## Passage

# Gym Class :/



## hnstlylonelyaf (Feb 11, 2014)

I'm a senior in HS and I'm gonna be taking 1 hour of gym class everyday for 4 months  The last time I got gym was in 10th grade, where I was always picked last in every team and nobody passes me the ball, and when they do (which is rare), I blank out and turn into a klutz and keep passing it to the opposite team because I never know what to do with it. People always criticize me because I made my team lose every time and it really damaged my self esteem.

I hate P.E and sports in general and I suck at every sport except maybe swimming, but I'm only good at the breaststroke. Sucks that they don't have a swimming pool at my school. I'm terribly unathletic (scrawny, built like a toothpick), my hand/eye coordination is terrible (I can't even do a simple serve in badminton and tennis) and I'm surely the slowest runner out of all the kids. Plus it's senior year PE class so the teacher expects all of us to be experts at every sport and later in the semester we even have to do an assignment where we demonstrate freshmen on how to play a particular sport correctly, which is going to be a guaranteed fail for me. Ugh I can just imagine that ppl are gonna laugh at me and bullying me and the teacher failing me.

## Set problem 1
From the records, pull out the lines from the one containing "The width and height of the screenshot is (1000, 750)." up to and including the one containing "will [712, 293].", keeping each line as it appears.
The records have no connection to the forum post about gym class.

Rows of pointing data
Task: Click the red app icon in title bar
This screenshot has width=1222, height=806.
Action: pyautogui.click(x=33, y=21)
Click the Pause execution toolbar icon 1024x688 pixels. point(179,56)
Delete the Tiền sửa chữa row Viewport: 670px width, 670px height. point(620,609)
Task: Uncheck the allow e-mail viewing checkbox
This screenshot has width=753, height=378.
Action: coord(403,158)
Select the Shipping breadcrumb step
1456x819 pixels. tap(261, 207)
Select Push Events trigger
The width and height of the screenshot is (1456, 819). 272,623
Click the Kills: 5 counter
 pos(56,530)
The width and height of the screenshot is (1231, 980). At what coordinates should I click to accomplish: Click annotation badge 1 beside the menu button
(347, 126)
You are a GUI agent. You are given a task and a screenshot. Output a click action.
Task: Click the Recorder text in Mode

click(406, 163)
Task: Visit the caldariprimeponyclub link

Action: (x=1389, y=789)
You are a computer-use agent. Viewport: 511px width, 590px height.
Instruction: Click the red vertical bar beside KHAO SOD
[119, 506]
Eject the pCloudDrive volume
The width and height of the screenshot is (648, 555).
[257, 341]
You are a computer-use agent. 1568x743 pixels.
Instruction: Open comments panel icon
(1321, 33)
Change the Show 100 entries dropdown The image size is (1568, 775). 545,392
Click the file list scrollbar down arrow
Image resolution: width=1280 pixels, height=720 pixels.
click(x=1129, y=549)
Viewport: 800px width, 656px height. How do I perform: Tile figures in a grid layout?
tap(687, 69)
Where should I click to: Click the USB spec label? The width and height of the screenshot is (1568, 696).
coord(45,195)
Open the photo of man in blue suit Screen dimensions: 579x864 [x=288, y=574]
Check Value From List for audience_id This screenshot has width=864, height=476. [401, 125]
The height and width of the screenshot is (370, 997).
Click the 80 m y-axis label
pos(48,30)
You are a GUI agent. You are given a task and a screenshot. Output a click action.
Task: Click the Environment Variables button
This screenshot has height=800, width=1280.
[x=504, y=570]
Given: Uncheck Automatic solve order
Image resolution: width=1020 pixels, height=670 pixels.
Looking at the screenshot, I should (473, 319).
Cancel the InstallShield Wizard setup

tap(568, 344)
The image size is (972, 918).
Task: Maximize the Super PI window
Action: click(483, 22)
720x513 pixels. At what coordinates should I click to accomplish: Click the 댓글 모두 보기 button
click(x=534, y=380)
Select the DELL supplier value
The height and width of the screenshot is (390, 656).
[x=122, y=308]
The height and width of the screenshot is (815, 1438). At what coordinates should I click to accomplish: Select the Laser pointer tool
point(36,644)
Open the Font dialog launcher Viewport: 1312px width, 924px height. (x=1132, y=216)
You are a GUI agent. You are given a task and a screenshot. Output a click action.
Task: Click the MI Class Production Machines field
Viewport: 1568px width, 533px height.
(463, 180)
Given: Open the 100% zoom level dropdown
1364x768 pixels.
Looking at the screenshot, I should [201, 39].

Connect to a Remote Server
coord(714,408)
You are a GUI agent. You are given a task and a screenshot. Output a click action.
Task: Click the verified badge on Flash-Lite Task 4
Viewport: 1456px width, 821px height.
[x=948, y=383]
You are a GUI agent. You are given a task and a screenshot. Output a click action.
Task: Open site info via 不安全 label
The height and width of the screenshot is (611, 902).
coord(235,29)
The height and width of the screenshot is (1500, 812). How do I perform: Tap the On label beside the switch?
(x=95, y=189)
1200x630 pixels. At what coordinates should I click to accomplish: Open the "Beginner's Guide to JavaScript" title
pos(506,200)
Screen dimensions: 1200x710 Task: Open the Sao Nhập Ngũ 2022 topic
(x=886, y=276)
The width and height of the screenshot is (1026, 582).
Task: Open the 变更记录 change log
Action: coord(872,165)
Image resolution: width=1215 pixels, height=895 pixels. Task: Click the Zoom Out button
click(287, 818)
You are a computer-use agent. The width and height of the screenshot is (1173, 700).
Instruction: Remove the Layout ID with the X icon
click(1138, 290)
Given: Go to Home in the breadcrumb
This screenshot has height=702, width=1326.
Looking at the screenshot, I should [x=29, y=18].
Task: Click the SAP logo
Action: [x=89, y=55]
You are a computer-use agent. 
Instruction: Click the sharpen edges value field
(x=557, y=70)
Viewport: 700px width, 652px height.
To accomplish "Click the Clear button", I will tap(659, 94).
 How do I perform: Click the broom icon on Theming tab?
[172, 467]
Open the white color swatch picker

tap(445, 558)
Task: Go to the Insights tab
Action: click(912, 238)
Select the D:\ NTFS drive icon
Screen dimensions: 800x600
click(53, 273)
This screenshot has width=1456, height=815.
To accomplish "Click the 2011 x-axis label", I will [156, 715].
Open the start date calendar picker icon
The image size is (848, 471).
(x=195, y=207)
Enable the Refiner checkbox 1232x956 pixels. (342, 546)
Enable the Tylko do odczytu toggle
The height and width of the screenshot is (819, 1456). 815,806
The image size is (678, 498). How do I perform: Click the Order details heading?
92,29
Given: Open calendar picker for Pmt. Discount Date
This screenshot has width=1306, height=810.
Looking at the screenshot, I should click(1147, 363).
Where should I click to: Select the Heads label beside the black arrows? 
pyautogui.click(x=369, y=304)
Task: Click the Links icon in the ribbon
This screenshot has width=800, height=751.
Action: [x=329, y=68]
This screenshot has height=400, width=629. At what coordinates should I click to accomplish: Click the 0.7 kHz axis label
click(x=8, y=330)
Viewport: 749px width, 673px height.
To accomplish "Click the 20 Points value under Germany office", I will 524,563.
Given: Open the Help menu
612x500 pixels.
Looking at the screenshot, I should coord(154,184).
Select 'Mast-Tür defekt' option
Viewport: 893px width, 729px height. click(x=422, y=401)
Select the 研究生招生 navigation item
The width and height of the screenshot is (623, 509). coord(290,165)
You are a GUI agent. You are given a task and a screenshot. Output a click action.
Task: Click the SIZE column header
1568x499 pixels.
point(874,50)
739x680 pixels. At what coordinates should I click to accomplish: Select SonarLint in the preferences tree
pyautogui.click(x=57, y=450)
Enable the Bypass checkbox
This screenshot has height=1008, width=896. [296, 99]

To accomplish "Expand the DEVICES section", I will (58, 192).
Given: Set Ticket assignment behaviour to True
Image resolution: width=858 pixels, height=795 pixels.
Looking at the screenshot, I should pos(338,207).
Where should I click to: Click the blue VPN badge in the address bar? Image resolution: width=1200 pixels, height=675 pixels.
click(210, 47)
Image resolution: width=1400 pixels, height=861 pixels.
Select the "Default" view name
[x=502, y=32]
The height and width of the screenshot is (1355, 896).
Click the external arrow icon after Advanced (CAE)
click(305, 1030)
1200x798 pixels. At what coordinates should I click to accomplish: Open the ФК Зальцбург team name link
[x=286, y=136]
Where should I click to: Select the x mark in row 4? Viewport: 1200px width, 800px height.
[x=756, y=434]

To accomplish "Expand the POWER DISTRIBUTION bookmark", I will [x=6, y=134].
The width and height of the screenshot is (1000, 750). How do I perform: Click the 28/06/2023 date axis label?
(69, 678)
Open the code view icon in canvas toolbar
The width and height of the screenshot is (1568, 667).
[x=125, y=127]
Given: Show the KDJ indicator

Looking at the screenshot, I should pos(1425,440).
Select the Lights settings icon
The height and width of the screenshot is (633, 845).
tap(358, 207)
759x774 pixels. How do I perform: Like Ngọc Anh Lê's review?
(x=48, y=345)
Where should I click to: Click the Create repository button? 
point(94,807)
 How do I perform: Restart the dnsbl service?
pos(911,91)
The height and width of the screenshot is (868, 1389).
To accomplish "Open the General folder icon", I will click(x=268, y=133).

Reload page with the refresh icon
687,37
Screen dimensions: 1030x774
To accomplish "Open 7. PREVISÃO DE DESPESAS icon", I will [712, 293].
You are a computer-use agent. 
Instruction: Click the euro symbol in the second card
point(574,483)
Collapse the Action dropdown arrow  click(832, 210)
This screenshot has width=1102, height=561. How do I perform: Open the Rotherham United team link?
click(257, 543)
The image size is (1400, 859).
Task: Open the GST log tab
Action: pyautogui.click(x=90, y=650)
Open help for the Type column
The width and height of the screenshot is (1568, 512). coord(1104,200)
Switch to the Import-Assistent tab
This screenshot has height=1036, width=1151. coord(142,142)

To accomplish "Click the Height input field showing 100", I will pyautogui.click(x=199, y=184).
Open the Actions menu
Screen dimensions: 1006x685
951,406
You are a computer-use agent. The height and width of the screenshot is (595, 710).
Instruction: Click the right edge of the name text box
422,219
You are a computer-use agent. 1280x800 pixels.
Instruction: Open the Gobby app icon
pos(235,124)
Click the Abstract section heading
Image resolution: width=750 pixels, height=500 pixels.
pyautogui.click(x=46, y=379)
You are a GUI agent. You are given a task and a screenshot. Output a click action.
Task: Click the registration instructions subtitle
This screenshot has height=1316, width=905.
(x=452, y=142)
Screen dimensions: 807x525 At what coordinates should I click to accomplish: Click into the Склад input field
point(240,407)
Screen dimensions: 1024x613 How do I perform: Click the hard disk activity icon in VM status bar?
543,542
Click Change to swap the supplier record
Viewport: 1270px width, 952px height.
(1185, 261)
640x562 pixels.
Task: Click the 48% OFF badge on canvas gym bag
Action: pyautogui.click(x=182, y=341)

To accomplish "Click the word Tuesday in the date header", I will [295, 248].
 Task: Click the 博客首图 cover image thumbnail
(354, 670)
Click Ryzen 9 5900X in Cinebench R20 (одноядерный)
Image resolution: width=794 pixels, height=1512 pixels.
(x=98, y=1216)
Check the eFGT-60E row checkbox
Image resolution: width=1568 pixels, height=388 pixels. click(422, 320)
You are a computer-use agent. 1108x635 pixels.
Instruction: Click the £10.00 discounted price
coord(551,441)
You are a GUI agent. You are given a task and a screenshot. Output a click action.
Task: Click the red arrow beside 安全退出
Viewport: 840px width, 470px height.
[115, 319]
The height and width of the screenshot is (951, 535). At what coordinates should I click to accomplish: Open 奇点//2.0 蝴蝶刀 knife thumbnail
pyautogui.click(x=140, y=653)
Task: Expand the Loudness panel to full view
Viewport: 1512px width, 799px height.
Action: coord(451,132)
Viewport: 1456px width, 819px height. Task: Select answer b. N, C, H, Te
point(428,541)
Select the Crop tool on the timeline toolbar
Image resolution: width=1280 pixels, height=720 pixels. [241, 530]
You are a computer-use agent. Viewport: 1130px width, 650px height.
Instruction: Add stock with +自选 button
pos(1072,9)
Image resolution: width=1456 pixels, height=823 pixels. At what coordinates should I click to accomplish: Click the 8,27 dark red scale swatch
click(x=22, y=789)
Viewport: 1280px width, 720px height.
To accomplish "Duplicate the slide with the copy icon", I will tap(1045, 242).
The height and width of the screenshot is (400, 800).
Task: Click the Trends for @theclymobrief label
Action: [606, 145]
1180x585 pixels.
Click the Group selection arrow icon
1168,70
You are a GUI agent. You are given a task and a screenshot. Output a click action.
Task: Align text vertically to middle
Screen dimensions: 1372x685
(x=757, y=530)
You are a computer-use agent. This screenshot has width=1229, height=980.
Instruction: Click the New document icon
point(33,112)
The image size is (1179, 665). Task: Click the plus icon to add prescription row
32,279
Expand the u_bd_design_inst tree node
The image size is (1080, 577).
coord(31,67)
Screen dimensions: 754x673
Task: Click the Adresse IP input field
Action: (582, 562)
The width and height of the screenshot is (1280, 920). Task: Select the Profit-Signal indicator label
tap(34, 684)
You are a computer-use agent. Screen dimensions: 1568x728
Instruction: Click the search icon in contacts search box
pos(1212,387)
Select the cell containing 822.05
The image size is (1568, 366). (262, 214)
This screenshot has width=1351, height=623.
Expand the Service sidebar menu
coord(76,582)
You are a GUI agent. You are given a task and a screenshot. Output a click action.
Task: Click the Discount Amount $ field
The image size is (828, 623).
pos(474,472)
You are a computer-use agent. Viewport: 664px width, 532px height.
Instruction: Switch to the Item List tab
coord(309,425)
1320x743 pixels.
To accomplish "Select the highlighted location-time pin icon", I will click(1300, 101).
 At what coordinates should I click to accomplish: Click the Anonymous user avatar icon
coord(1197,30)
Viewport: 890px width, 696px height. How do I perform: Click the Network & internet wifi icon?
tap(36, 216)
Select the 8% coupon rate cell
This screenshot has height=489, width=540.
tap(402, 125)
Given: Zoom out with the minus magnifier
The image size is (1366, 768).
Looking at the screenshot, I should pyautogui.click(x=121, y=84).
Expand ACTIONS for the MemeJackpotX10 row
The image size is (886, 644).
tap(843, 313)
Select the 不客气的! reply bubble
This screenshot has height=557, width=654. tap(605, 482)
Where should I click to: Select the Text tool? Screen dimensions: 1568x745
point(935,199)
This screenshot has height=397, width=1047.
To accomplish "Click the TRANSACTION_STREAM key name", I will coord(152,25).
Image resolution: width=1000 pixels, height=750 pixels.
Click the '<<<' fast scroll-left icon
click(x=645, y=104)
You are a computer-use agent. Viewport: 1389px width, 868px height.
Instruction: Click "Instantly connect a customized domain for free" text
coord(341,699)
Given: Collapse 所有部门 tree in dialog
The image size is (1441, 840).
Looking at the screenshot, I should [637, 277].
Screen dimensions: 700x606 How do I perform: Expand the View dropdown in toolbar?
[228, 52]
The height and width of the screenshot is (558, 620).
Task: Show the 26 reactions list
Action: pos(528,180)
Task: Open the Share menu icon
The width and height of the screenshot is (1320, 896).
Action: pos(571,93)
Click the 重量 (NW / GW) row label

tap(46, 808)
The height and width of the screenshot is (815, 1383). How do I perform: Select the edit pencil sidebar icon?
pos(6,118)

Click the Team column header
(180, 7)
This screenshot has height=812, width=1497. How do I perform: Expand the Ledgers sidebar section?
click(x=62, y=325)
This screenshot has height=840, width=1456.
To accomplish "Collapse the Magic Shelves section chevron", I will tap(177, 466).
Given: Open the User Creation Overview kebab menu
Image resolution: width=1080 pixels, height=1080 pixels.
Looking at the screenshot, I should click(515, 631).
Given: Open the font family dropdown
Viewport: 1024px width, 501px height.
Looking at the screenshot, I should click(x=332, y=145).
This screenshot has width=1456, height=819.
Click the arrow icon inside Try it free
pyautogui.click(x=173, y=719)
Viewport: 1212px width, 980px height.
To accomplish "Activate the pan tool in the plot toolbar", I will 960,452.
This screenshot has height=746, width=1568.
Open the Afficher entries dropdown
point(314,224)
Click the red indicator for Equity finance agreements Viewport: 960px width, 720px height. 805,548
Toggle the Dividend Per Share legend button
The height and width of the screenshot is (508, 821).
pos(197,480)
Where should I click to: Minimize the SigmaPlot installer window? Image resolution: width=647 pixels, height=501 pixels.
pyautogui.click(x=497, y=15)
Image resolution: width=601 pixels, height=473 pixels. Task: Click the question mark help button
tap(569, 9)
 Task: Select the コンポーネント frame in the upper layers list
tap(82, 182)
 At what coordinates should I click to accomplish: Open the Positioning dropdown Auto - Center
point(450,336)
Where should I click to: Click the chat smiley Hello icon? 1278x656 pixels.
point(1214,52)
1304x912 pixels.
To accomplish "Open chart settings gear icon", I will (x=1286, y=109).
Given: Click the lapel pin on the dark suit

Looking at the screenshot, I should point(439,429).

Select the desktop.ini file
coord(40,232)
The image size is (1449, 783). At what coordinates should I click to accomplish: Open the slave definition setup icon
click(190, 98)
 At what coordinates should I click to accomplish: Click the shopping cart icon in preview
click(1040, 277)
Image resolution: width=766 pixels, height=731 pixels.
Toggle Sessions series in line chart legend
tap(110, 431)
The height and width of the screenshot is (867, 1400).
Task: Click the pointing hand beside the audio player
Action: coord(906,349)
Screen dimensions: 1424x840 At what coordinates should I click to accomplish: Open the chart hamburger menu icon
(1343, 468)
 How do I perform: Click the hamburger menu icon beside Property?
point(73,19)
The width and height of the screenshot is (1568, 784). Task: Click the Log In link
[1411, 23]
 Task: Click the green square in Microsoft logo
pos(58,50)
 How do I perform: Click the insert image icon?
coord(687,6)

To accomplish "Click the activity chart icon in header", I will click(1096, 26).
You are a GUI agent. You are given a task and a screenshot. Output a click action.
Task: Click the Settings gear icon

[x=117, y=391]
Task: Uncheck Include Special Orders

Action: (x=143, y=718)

## Set problem 2
Give the gym class post again from "I hate P.E and" up to and including "teacher failing me.", changing "badminton" to "volleyball".

## Written reply 1
The width and height of the screenshot is (1000, 750). How do I perform: Click the 28/06/2023 date axis label?
(69, 678)
Open the code view icon in canvas toolbar
The width and height of the screenshot is (1568, 667).
[x=125, y=127]
Given: Show the KDJ indicator

Looking at the screenshot, I should pos(1425,440).
Select the Lights settings icon
The height and width of the screenshot is (633, 845).
tap(358, 207)
759x774 pixels. How do I perform: Like Ngọc Anh Lê's review?
(x=48, y=345)
Where should I click to: Click the Create repository button? 
point(94,807)
 How do I perform: Restart the dnsbl service?
pos(911,91)
The height and width of the screenshot is (868, 1389).
To accomplish "Open the General folder icon", I will click(x=268, y=133).

Reload page with the refresh icon
687,37
Screen dimensions: 1030x774
To accomplish "Open 7. PREVISÃO DE DESPESAS icon", I will [712, 293].

## Written reply 2
I hate P.E and sports in general and I suck at every sport except maybe swimming, but I'm only good at the breaststroke. Sucks that they don't have a swimming pool at my school. I'm terribly unathletic (scrawny, built like a toothpick), my hand/eye coordination is terrible (I can't even do a simple serve in volleyball and tennis) and I'm surely the slowest runner out of all the kids. Plus it's senior year PE class so the teacher expects all of us to be experts at every sport and later in the semester we even have to do an assignment where we demonstrate freshmen on how to play a particular sport correctly, which is going to be a guaranteed fail for me. Ugh I can just imagine that ppl are gonna laugh at me and bullying me and the teacher failing me.